» **Task goal**: As the answer, give a copy of each line below that includes the word "profile".

» **Records provided**:
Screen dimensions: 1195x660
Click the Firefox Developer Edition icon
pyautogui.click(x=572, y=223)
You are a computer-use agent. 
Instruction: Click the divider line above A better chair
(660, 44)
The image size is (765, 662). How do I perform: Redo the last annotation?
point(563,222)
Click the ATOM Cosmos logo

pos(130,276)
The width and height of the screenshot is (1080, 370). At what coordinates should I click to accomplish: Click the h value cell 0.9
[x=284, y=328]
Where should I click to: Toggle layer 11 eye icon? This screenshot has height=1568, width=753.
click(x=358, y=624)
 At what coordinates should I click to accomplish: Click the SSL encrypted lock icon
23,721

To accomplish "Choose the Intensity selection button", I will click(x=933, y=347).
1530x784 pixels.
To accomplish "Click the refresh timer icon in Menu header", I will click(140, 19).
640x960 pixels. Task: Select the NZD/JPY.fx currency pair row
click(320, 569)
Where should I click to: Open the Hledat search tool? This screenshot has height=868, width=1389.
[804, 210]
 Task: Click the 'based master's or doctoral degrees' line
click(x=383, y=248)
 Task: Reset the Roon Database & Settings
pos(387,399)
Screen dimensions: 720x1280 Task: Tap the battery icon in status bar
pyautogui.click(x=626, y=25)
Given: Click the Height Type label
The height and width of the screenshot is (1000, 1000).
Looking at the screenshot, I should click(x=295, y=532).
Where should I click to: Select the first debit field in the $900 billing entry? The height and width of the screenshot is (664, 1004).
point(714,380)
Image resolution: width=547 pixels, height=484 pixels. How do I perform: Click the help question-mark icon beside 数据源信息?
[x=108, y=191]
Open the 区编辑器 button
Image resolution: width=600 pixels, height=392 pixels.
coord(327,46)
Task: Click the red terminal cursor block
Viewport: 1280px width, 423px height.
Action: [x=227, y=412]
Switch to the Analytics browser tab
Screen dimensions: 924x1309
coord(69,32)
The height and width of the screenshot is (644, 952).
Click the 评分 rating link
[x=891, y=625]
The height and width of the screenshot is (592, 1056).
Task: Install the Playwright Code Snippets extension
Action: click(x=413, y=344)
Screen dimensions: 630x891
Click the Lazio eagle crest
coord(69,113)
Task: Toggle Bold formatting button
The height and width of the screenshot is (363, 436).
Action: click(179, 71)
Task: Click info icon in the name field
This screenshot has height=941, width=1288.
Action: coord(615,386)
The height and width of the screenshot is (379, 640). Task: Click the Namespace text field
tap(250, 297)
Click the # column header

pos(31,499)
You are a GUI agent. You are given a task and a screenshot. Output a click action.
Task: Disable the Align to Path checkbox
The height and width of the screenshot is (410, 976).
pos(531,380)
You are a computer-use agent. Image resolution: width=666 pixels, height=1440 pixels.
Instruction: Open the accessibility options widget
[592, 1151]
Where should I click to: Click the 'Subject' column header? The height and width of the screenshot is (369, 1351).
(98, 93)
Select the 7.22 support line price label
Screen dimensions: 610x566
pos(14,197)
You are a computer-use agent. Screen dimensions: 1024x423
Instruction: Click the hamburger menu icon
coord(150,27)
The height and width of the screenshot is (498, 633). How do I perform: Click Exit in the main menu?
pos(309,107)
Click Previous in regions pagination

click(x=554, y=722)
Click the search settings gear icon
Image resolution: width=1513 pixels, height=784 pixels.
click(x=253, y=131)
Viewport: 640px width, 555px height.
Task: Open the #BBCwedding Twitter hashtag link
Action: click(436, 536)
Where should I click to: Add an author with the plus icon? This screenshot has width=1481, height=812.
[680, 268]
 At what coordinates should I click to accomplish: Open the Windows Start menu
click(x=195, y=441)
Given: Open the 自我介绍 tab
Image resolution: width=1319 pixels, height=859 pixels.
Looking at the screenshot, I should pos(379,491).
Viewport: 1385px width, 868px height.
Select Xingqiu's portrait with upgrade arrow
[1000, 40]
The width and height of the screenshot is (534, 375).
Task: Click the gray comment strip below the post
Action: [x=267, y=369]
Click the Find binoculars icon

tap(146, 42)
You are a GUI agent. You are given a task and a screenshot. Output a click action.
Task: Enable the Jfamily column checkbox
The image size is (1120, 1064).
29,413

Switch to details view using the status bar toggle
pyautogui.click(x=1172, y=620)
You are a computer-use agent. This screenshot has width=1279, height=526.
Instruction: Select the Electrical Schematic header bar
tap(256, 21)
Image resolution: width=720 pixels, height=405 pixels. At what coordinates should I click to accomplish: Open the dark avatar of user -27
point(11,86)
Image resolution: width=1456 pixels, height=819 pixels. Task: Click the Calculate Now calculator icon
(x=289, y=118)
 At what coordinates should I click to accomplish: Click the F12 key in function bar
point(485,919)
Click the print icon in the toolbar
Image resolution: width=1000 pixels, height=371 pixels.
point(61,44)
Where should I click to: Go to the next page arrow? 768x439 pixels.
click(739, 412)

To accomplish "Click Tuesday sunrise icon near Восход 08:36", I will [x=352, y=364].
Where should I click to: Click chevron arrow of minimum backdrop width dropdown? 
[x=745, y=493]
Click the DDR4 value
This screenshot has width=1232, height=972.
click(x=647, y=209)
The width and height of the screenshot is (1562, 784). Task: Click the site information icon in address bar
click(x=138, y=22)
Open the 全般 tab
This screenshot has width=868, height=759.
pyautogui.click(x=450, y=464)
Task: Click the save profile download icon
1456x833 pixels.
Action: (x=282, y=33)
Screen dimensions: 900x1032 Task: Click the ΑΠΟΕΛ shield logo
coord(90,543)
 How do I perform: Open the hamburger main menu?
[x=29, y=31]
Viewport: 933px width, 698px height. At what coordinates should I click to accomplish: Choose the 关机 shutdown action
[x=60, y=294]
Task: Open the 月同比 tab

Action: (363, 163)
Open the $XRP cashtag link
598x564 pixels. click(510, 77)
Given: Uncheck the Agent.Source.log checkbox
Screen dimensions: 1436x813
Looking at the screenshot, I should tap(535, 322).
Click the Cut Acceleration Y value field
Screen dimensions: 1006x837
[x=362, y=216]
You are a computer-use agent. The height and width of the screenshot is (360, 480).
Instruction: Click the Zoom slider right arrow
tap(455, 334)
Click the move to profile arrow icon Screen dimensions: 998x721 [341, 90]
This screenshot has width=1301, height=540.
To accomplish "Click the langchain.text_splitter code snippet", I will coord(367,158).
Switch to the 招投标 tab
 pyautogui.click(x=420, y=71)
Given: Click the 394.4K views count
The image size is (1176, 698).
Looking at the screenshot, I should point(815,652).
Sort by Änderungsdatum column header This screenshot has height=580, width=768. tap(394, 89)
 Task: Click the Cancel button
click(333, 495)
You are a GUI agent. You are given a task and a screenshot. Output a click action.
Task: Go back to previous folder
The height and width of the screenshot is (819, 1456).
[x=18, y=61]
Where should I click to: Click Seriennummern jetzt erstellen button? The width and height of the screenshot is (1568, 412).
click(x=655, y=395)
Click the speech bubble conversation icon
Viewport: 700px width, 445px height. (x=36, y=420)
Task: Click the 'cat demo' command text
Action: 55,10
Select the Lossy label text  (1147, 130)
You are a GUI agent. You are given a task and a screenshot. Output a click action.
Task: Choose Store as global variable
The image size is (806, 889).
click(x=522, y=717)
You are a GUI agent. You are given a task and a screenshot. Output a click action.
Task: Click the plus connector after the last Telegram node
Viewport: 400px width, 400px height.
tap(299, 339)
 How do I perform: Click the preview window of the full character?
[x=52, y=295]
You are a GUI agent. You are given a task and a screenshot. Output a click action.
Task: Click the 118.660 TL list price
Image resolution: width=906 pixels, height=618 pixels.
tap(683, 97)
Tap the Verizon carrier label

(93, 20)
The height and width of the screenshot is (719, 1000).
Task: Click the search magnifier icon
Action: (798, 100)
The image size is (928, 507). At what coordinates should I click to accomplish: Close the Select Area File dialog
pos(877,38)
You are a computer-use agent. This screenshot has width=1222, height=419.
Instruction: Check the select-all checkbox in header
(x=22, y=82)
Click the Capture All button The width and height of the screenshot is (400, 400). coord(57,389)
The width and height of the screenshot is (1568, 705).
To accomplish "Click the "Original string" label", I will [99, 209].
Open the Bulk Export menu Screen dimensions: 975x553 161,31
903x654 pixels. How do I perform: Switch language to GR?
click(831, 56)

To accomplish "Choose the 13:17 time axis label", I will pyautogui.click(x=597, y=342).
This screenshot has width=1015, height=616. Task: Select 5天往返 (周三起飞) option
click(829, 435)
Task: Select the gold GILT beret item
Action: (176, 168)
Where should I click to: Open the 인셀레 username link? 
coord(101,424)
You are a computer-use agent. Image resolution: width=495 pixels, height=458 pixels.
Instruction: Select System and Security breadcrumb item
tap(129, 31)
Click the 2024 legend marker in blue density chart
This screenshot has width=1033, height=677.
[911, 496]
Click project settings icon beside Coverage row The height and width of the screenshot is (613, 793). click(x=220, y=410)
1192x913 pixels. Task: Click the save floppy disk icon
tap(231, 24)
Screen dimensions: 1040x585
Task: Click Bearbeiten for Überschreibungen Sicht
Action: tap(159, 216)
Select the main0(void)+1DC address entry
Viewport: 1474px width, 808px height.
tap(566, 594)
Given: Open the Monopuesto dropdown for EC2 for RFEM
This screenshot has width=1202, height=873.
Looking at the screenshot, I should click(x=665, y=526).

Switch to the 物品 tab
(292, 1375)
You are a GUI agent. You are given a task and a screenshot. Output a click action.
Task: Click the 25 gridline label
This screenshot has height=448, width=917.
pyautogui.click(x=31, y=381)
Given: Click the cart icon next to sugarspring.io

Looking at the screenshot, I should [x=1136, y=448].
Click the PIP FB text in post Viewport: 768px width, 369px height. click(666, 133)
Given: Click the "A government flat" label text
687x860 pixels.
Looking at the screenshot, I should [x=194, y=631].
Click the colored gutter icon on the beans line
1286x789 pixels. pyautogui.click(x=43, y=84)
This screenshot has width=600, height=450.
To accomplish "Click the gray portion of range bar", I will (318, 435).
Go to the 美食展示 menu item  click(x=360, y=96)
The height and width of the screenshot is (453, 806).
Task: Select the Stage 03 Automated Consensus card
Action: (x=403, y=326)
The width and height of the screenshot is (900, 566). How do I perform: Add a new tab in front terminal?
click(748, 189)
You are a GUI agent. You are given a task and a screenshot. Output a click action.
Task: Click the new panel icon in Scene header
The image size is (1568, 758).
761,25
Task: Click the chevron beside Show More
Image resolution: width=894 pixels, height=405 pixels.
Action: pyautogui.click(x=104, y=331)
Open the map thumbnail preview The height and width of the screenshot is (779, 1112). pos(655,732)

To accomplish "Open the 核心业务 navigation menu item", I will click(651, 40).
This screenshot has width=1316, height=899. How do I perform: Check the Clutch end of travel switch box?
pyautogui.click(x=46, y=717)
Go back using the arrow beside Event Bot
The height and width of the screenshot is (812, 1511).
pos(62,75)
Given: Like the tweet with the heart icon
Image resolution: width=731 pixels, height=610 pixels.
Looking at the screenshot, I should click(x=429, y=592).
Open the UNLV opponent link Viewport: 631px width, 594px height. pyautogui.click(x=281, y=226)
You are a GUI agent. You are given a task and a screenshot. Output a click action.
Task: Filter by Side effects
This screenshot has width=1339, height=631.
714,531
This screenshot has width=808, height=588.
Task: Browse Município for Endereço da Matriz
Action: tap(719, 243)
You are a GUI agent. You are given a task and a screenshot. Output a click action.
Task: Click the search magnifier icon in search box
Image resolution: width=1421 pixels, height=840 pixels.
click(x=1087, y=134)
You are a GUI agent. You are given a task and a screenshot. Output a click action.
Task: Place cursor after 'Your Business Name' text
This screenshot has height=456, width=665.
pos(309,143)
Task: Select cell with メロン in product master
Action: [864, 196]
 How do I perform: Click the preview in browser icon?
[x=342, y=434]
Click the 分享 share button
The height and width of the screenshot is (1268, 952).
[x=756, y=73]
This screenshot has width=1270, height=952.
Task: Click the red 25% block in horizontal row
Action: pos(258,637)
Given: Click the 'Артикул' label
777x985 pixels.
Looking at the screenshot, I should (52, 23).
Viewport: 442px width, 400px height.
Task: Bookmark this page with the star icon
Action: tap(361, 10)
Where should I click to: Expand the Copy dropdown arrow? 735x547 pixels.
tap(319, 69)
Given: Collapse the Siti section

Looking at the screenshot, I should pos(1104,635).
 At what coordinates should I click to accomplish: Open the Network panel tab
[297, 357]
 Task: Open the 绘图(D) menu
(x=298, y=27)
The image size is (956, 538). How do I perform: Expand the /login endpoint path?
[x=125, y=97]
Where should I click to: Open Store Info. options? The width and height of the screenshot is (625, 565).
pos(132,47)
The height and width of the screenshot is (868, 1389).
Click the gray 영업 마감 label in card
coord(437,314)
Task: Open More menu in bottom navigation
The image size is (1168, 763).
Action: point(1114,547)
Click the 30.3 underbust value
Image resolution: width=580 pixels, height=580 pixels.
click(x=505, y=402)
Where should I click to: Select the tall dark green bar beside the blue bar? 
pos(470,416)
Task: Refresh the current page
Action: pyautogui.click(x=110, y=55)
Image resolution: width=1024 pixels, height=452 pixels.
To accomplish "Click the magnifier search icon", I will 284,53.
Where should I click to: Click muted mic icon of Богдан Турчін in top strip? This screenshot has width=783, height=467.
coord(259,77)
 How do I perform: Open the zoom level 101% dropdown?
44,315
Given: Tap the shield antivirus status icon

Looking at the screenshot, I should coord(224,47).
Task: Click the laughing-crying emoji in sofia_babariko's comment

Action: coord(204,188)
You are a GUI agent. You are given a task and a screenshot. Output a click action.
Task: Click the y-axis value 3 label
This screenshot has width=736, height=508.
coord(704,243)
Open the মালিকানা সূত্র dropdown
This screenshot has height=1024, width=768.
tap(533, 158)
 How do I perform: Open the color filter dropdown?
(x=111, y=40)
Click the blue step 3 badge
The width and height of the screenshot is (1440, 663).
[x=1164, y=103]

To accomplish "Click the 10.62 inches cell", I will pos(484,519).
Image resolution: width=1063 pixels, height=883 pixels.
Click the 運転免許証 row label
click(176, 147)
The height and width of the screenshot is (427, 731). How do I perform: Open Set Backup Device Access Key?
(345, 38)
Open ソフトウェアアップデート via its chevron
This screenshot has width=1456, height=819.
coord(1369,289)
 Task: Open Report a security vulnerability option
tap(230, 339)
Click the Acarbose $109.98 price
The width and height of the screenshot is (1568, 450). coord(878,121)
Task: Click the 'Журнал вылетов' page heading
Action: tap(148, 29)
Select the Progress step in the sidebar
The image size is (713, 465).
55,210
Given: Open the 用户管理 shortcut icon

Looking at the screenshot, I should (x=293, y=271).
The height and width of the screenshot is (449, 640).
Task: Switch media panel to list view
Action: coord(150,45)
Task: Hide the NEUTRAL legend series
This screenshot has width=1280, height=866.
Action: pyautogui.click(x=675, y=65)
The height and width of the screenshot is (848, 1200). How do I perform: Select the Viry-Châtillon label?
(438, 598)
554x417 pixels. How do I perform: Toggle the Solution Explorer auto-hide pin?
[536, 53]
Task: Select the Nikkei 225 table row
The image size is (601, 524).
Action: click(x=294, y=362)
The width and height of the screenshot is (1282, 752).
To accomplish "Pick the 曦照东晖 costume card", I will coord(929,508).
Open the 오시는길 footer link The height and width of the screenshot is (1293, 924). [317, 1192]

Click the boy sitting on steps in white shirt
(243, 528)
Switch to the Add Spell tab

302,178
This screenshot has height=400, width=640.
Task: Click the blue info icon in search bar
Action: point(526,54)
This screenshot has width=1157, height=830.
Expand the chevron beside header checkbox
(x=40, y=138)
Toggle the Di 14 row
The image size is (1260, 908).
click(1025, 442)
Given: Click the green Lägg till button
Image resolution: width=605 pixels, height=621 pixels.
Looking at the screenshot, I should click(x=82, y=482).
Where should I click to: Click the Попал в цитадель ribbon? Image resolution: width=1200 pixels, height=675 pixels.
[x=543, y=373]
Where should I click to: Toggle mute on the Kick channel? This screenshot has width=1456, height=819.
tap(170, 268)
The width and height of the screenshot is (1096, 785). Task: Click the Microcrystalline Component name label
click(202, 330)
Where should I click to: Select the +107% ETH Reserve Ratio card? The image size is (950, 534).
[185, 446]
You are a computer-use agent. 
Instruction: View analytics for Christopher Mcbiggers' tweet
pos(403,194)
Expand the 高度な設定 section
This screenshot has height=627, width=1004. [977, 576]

» **Reply**:
Task: Click the save profile download icon
Click the move to profile arrow icon Screen dimensions: 998x721 [341, 90]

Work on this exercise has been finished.